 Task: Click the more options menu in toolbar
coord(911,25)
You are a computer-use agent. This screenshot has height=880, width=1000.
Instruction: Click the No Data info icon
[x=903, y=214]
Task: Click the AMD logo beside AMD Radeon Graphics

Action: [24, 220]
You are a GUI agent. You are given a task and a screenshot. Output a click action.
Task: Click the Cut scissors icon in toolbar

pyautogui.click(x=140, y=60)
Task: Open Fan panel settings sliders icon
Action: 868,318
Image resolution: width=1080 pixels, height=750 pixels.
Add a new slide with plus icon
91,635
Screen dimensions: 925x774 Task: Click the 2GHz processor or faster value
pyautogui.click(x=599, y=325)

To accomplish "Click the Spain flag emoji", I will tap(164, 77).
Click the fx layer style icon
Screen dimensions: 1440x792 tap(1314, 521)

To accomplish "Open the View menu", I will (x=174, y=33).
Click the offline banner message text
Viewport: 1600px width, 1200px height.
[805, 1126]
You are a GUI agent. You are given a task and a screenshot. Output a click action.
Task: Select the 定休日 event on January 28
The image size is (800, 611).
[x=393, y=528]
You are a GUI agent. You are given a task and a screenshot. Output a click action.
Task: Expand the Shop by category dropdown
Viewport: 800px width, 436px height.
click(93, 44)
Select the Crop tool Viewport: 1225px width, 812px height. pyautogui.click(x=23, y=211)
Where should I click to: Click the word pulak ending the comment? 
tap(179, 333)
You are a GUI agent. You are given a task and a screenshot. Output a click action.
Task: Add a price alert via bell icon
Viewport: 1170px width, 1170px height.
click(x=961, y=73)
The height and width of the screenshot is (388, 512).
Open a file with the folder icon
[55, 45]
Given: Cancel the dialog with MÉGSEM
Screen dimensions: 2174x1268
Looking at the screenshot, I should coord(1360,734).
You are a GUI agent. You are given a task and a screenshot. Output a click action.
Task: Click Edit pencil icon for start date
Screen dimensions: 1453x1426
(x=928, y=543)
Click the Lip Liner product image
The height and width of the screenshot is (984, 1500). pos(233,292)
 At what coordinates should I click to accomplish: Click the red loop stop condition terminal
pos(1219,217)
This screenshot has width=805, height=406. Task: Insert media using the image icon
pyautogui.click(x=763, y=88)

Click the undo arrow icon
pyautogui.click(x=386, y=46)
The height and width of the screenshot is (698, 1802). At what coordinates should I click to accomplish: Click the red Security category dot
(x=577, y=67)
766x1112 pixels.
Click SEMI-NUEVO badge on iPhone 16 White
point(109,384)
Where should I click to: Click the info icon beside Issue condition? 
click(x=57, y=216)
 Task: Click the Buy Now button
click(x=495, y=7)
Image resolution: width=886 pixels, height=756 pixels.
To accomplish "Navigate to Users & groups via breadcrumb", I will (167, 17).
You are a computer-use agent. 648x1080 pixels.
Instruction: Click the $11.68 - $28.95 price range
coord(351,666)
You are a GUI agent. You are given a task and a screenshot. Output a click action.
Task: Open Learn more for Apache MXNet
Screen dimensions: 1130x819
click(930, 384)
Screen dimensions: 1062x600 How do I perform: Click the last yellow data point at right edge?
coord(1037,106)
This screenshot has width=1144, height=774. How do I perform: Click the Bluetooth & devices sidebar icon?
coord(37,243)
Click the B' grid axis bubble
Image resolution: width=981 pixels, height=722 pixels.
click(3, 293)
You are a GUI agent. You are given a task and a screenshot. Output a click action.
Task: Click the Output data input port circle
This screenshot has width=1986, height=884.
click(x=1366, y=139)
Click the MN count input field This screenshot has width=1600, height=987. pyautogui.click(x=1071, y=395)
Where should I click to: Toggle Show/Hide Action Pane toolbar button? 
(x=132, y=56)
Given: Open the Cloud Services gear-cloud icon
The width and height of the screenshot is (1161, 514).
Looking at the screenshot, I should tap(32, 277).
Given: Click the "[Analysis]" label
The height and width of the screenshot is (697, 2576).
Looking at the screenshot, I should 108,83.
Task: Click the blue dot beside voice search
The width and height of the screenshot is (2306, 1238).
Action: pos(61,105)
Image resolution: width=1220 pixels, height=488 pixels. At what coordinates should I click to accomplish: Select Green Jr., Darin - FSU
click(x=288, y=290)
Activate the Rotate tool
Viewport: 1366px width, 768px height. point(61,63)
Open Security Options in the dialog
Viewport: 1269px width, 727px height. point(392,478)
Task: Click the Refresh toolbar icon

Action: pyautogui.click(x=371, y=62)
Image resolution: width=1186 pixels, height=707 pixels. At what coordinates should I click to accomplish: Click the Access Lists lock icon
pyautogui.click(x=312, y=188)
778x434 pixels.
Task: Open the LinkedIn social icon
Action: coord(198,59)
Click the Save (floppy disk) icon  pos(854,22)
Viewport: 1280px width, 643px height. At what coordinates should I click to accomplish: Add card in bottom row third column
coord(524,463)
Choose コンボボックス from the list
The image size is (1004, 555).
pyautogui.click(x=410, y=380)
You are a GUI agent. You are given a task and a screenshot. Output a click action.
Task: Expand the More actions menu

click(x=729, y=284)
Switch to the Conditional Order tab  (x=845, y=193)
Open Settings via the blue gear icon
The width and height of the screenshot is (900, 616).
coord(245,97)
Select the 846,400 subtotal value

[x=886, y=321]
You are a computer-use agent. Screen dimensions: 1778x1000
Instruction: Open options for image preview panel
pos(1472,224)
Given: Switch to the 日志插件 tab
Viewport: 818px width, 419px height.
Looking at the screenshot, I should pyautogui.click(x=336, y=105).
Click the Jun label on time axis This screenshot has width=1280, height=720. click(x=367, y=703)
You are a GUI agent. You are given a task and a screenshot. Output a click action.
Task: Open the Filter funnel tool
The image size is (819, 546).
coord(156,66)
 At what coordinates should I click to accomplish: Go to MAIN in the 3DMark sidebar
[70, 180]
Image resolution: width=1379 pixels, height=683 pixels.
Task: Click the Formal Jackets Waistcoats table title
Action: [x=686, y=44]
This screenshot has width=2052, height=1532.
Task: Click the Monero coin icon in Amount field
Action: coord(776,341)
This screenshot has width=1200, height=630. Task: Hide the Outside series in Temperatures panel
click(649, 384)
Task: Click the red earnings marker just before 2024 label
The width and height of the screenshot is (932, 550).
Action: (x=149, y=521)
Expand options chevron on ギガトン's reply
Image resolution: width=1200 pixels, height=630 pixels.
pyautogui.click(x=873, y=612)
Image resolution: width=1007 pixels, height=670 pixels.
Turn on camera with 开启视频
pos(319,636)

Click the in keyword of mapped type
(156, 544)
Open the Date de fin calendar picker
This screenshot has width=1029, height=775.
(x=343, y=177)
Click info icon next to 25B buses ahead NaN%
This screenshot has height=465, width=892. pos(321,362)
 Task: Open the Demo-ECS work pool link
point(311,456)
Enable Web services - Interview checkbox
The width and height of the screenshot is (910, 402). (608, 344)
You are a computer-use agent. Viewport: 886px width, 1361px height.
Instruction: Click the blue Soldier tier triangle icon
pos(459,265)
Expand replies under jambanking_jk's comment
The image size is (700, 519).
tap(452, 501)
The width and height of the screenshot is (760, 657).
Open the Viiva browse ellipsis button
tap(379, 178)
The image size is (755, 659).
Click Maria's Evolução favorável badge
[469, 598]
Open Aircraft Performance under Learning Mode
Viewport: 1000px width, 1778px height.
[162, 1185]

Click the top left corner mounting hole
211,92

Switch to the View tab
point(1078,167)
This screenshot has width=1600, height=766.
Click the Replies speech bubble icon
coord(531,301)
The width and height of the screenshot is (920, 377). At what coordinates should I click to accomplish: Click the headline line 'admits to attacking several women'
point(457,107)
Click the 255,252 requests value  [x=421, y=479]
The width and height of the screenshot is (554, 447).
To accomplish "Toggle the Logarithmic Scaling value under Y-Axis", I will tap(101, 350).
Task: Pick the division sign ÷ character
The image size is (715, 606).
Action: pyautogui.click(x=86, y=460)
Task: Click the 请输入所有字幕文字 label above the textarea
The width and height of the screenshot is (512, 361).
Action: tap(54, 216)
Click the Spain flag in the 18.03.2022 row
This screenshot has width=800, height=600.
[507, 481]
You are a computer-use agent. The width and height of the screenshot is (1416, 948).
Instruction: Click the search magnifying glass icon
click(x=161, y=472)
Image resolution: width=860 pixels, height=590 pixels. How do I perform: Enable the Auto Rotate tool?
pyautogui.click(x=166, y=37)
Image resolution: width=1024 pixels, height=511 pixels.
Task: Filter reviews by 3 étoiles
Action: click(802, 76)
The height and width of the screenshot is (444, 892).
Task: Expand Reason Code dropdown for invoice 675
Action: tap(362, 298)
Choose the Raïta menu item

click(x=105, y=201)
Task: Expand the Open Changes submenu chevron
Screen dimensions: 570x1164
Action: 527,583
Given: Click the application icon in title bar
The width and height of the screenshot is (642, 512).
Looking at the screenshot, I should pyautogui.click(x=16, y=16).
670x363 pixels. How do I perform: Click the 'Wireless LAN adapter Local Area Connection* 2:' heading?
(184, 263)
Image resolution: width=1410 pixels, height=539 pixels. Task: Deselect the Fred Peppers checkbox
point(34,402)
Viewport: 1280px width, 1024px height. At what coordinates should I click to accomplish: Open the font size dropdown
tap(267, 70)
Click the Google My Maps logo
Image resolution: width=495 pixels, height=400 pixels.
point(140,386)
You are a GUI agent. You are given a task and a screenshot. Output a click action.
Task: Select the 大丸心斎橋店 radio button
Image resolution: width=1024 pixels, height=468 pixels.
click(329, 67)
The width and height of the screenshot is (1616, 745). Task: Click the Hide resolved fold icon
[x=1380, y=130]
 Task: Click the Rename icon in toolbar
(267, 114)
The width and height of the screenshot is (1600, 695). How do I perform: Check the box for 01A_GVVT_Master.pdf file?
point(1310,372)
■ ■ ■ ■ ■
*What you will do*
When you reach the line holding "Given: Switch to the 日志插件 tab" in the records above, begin reproducing exactly, stop after the line holding "Open the Date de fin calendar picker", and output nothing else.

*Result for this task*
Given: Switch to the 日志插件 tab
Viewport: 818px width, 419px height.
Looking at the screenshot, I should pyautogui.click(x=336, y=105).
Click the Jun label on time axis This screenshot has width=1280, height=720. click(x=367, y=703)
You are a GUI agent. You are given a task and a screenshot. Output a click action.
Task: Open the Filter funnel tool
The image size is (819, 546).
coord(156,66)
 At what coordinates should I click to accomplish: Go to MAIN in the 3DMark sidebar
[70, 180]
Image resolution: width=1379 pixels, height=683 pixels.
Task: Click the Formal Jackets Waistcoats table title
Action: [x=686, y=44]
This screenshot has width=2052, height=1532.
Task: Click the Monero coin icon in Amount field
Action: coord(776,341)
This screenshot has width=1200, height=630. Task: Hide the Outside series in Temperatures panel
click(649, 384)
Task: Click the red earnings marker just before 2024 label
The width and height of the screenshot is (932, 550).
Action: (x=149, y=521)
Expand options chevron on ギガトン's reply
Image resolution: width=1200 pixels, height=630 pixels.
pyautogui.click(x=873, y=612)
Image resolution: width=1007 pixels, height=670 pixels.
Turn on camera with 开启视频
pos(319,636)

Click the in keyword of mapped type
(156, 544)
Open the Date de fin calendar picker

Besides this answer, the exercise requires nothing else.